Elle n'en fit rien et la nuit passa comme les suivantes, dans le calme et la tranquillité. Cette étape marqua mon insuffisance et j'admettais ce regard plus perçant qu'il avait, lui l'étranger, sur le comportement de mon propre chien. Étrange comme les choses simples prennent parfois une tournure compliquée et j'ouvrais mon esprit à la multitudes de choses qui avaient pu ainsi m'échapper.

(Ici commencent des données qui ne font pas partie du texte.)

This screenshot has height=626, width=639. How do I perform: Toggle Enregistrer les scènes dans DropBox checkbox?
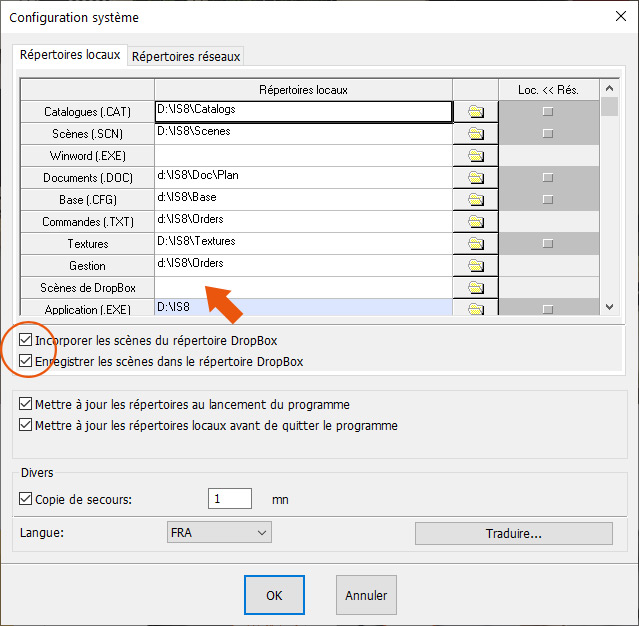pos(26,361)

J'oubliais et réapprenais ce que je croyais savoir. Ce commencement merveilleux d'évolution  fut soutenu par des progrès encore plus étonnants. De questionnements en remises en questions, de leçons en succès, toujours fascinée de découvrir sa nature, ses attaques furent terminées. La muselière fut rangée, le harnais attaché comme il le fallait et nos promenades retrouvèrent peu à peu le plaisir qui n'aurait jamais du nous quitter. Les chats reconquirent leur territoire avec trois coups de clicker. Un à un, dans la douceur et la persévérance, avec parfois une facilité déconcertante, nos problèmes s'enfoncèrent dans le passé et notre complicité prit naissance, véritablement, à partir ce moment  et avec elle la certitude qu'il s'agissait d'une adoption réussie.

J'attendais toujours avec impatience ces rendez-vous et j'avais milles questions à poser qu'il effaçait avant même qu'elles n'aient franchie le seuil de ma bouche en exposant une à une les explications que je cherchais. Il y a un détails, un point commun  chez les êtres passionnés, c'est qu'ils ont toujours l'air d'être avares d'explications. Non pas qu'ils le soient, mais qu'ils éveillent d'incessantes réflexions et qu'ils donnent ainsi l'impression que la leçon a été trop courte. C'est de cette manière que les enfants devraient apprendre à l'école. On devrait s'assurer qu'ils sortent de cours en ayant gardé l'envie d'y retourner. C'est un sentiment d'une valeur sûre.
 
Il y a des hommes qui ignorent l'importance du rôle qu'il ont à jouer dans notre société parce qu'ils n'en voient pas le reflet. Mais les efforts d'aujourd'hui porteront demain, peut être sans qu'ils n'en savourent jamais le résultat. J'ai en tête assez d'auteurs qui par le sacrifice de leur vie à défendre leurs idées donnent encore aujourd'hui le bénéfice de leur travail. C'est une maigre consolation, mais c'est sans doute celle qui porte le plus ses fruits. L'homme qui avance sans gloire et qui supporte sans vaciller, en regardant droit devant lui sans jamais perdre à l'esprit la création de son œuvre, insuffle le progrès et ouvre aux générations futures le tracé de milles chemins à exploiter.